This documentation explains how to integrate internal linking analysis data (PageRank, inbound links, etc.) into your Solr search results to improve relevancy and enable advanced search features.
- PageRank Integration: Boost search results based on page authority
- Inbound Link Weighting: Consider popularity in search relevance
- Centrality Metrics: Use page network position for ranking
- Custom Sorting: Enable sorting by page importance
- Configurable Relevance: Adjust factors through TypoScript
The extension includes a prepared TypoScript configuration. Add it to your site by:
@import "EXT:page_link_insights/Configuration/TypoScript/setup.typoscript"
Alternatively, uncomment the import in ext_localconf.php.
The configuration includes:
- DataProcessor for page metrics
- Field definitions
- Relevance formula
- Sorting options
The Solr integration requires the main features of the extension to be working:
- Make sure the Scheduler task has been run at least once
- Verify metrics are stored in
tx_pagelinkinsights_pageanalysistable - Reindex your pages in Solr
To verify the metrics are properly indexed:
- Access the Solr admin interface
- Search with
*:*to see all documents - Verify the presence of fields:
pagerank_floatS: Authority score of the pageinbound_links_intS: Number of incoming content linkscentrality_floatS: Network centrality score
The default configuration uses the following influence factors:
- PageRank (multiplier: 2.0)
- Inbound links (multiplier: 1.5)
- Base Solr score (multiplier: 1.0)
The final formula combines these elements:
final_score = (base_score * 1.0) + (pagerank * 2.0) + (inbound_links * 1.5)

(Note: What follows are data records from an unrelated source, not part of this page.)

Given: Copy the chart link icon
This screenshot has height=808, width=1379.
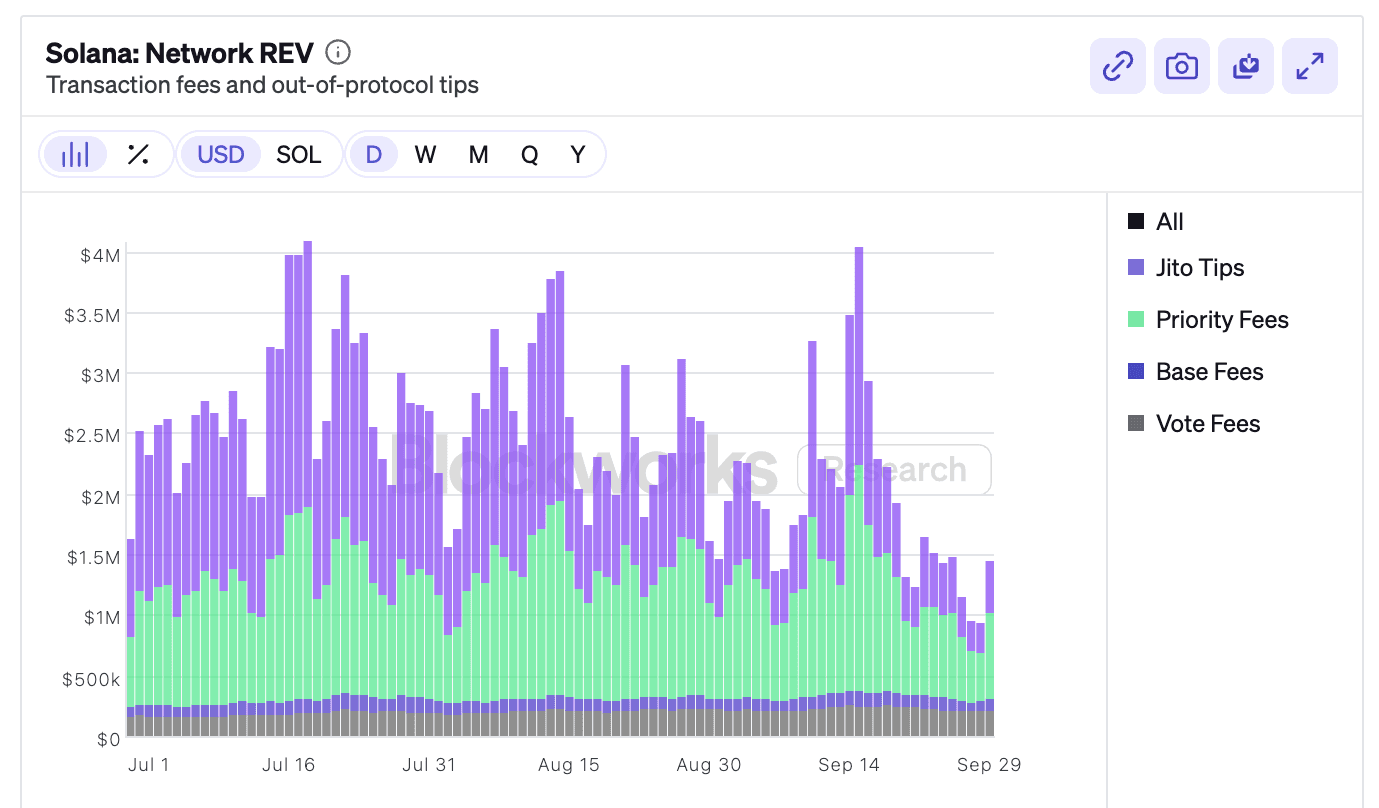Looking at the screenshot, I should click(1117, 67).
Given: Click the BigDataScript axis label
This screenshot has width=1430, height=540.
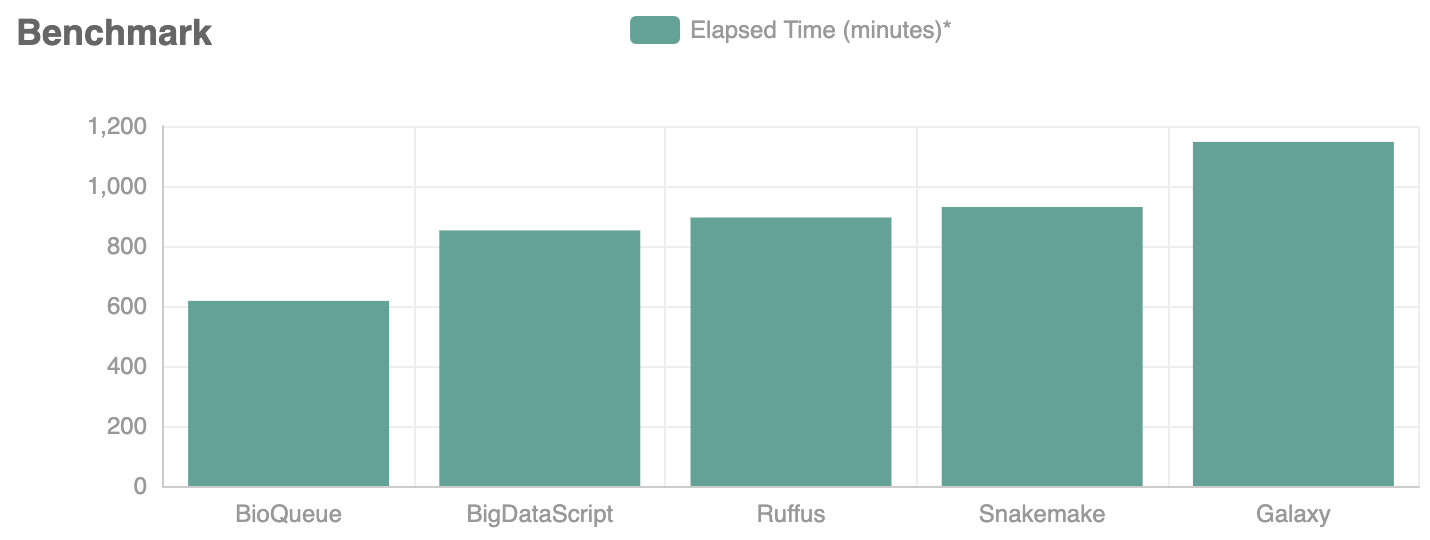Looking at the screenshot, I should tap(540, 515).
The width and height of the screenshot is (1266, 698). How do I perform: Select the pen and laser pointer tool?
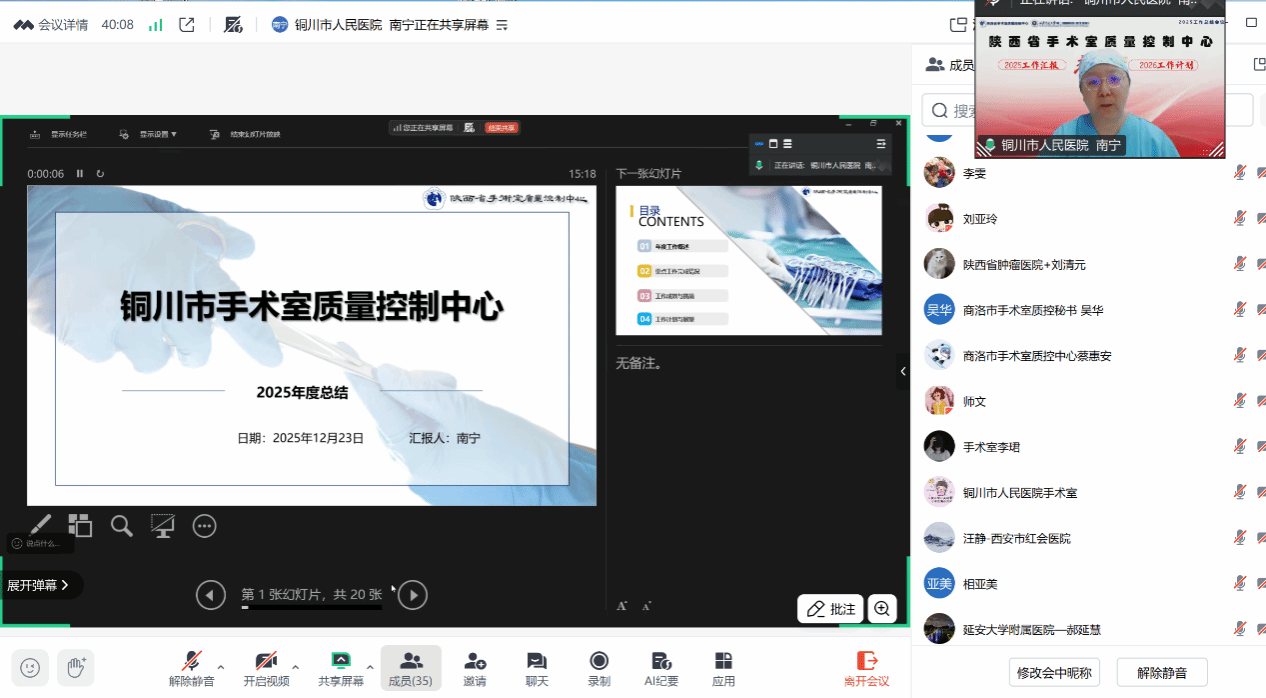pyautogui.click(x=40, y=525)
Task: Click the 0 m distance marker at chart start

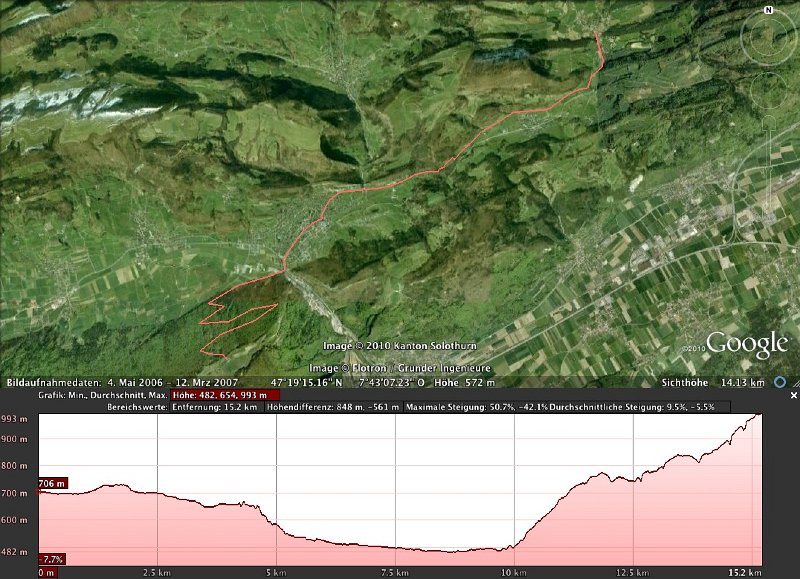Action: 46,573
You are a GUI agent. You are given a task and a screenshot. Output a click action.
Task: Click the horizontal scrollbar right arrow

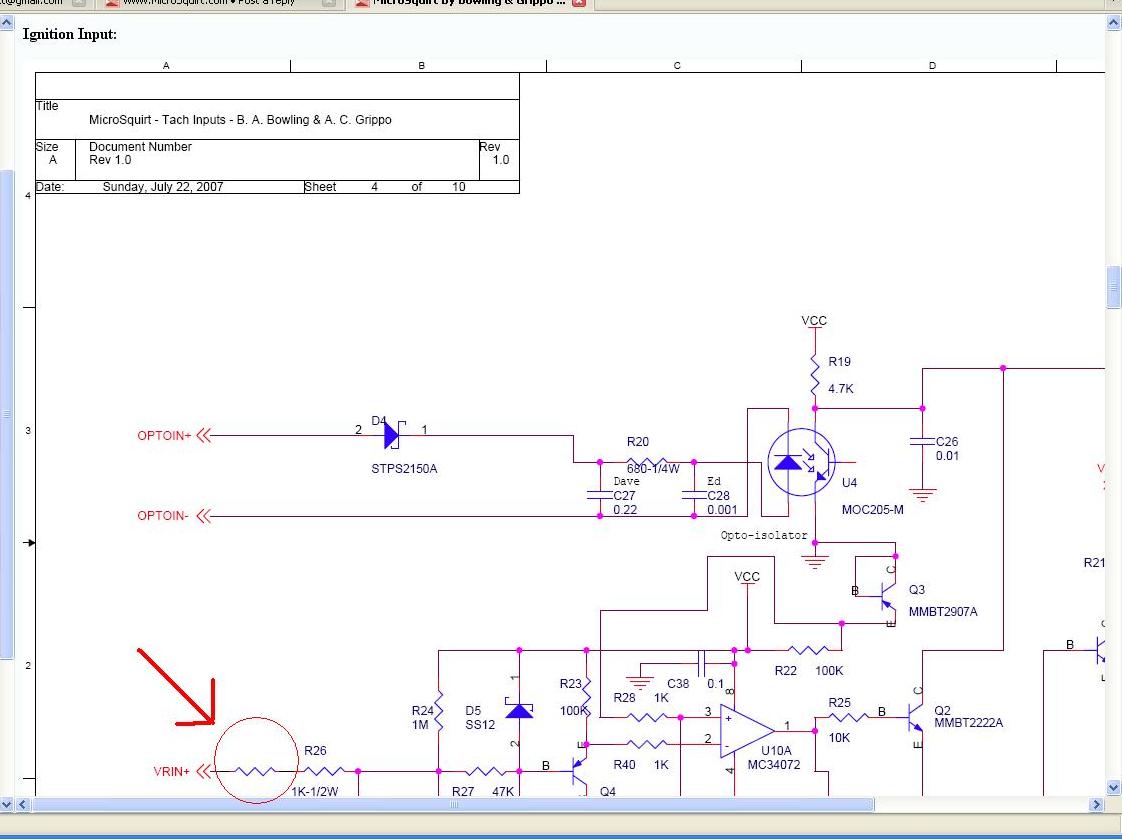[1096, 804]
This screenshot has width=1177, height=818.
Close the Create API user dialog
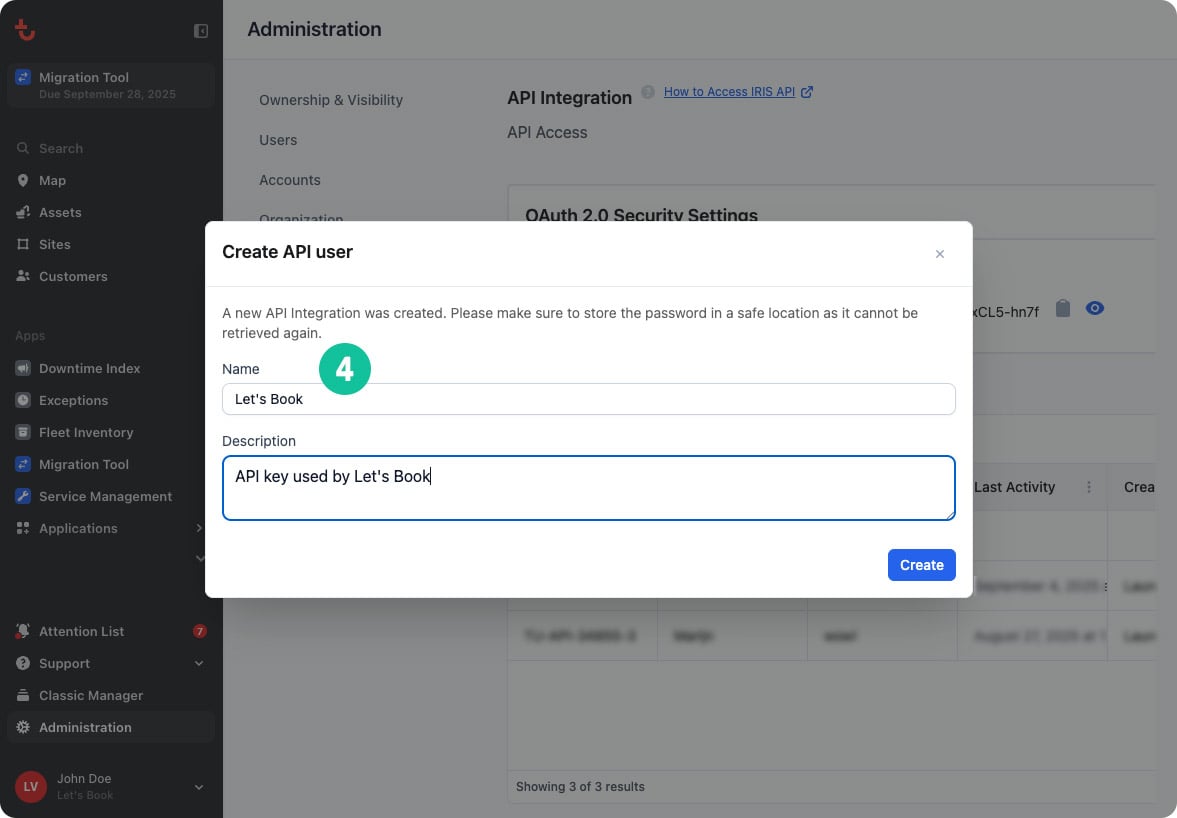939,254
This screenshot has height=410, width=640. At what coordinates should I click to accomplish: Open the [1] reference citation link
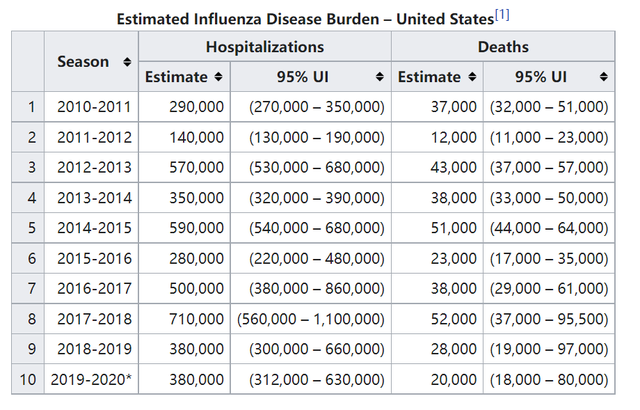click(x=502, y=16)
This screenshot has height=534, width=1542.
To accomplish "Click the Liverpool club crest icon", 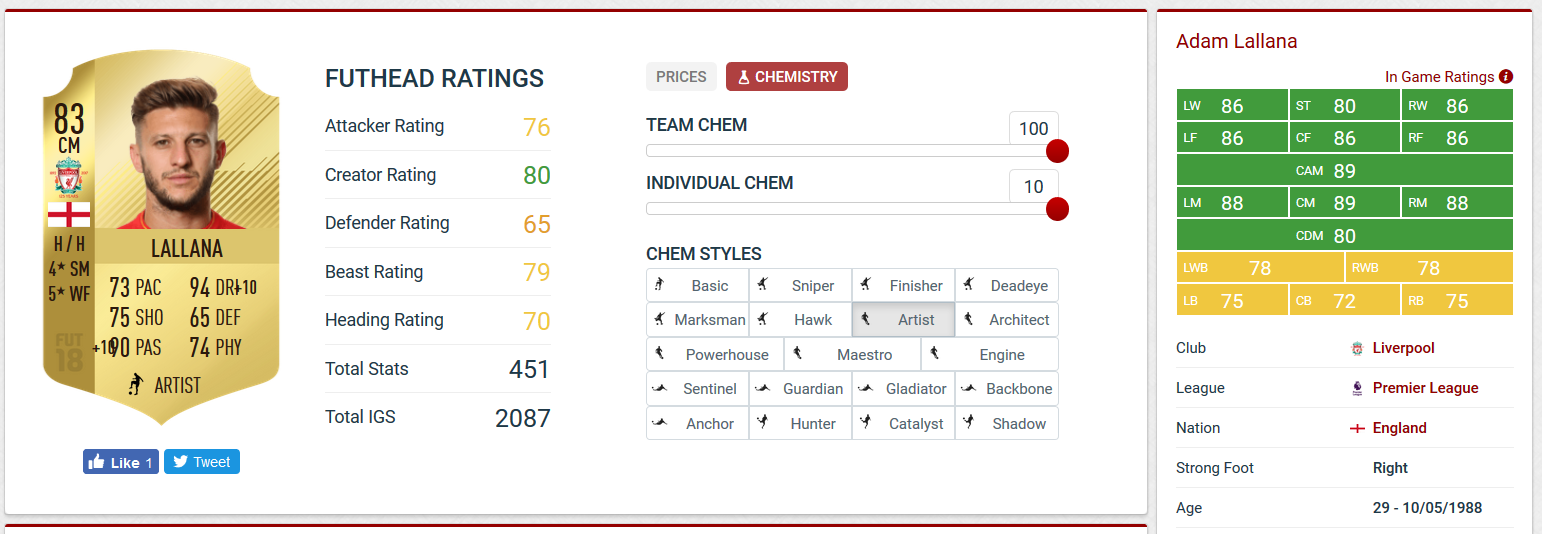I will (1357, 348).
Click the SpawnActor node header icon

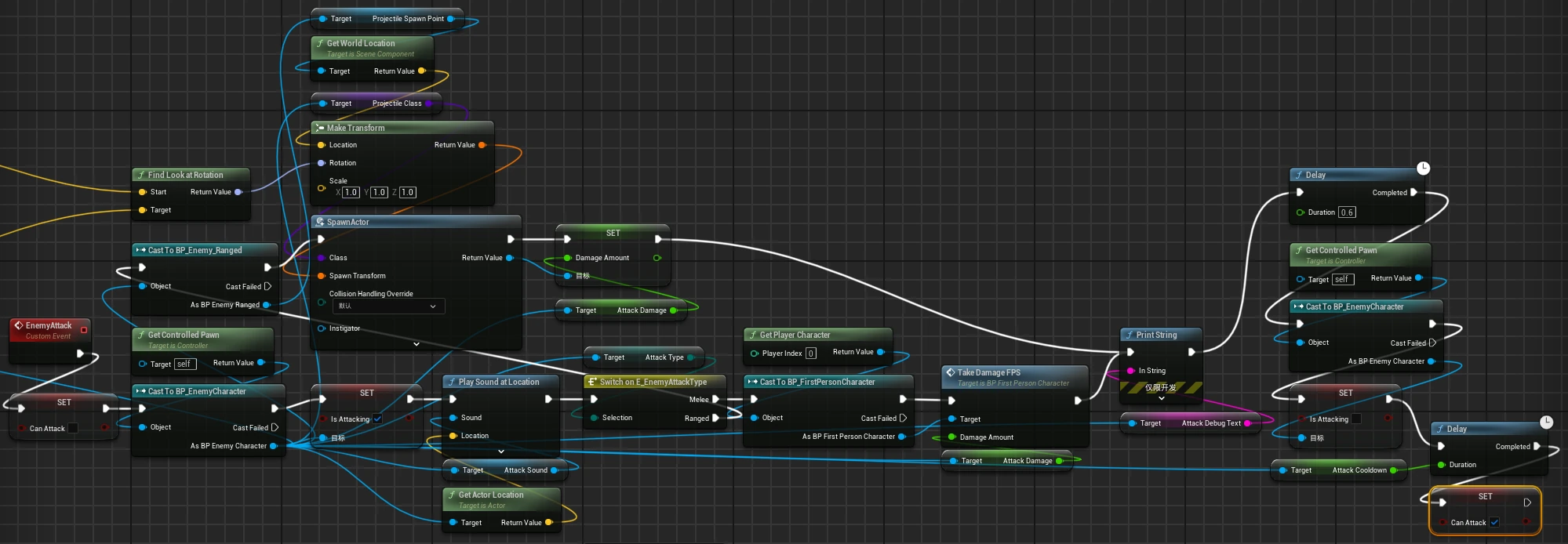[320, 222]
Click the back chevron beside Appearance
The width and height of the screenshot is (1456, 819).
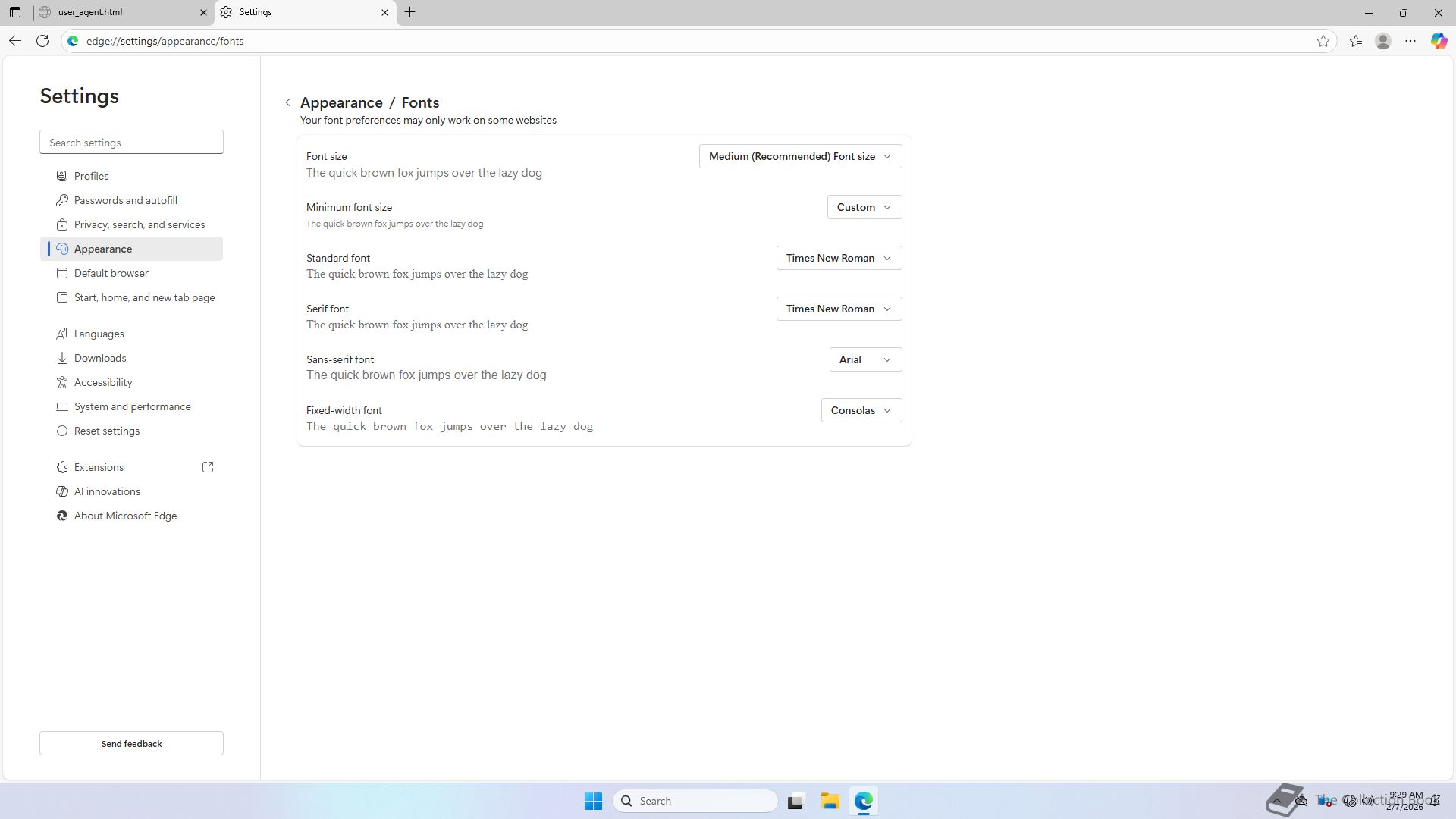point(288,102)
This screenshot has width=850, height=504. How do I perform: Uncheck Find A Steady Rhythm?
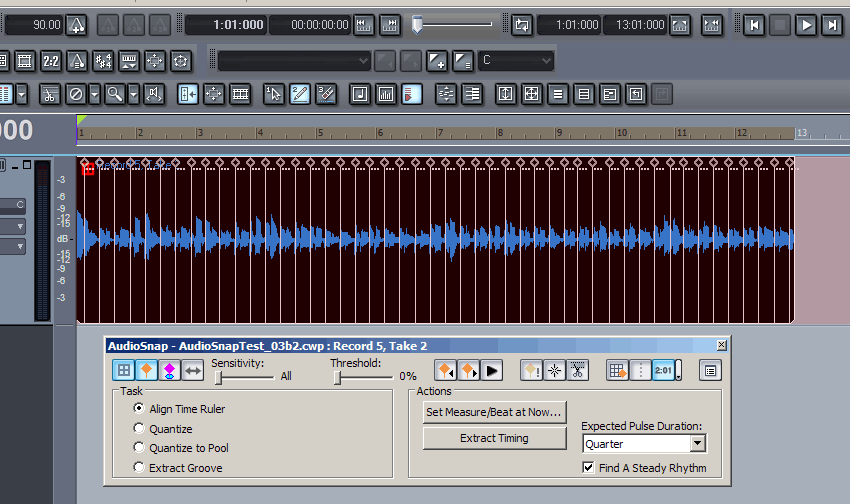(589, 468)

The configuration adds a new sorting option "Page Rank" to your Solr frontend, allowing users to sort by page importance rather than just relevance.
You can customize the influence of different metrics by changing the multipliers:
plugin.tx_solr.search.relevance.multiplier {
pagerank = 3.0 # Increase PageRank influence
inboundLinks = 1.0 # Decrease link count influence
}
For more complex scoring, you can modify the formula directly:
plugin.tx_solr.search.relevance.formula = sum(
mul(queryNorm(dismax(v:1)), 1.0),
mul(fieldValue(pagerank_floatS), 2.0),
mul(div(fieldValue(inbound_links_intS), 100), 1.5),
# Add additional factors here
)
If metrics aren't showing up in your Solr index:
- Run the Page Link Insights scheduler task
- Check data exists in the database table
- Reindex the pages in Solr
- Clear all TYPO3 caches
If search results aren't ranked as expected:
- Verify the actual PageRank values in Page Link Insights module
- Check multiplier settings in TypoScript
- Examine debug information from Solr
- Adjust multipliers to achieve desired balance
For large sites, consider implementing incremental updates:
- Configure the scheduler task to run more frequently on a subset of pages
- Mark only affected pages for reindexing in Solr
- Use dedicated indexing queues for metrics updates
To find optimal relevance settings:
- Create multiple search configurations with different weights
- Use Solr search collections to compare results
- Analyze user behavior to determine best settings
Q: Will this slow down my Solr searches?
A: The impact is minimal. The additional calculations happen during indexing, not during search.
Q: How often should I update PageRank metrics?
A: For most sites, weekly is sufficient. Sites with frequent content updates may benefit from daily runs.
Q: Can I use this with non-page records?
A: Currently, the metrics are calculated only for pages, but the concept could be extended to other record types.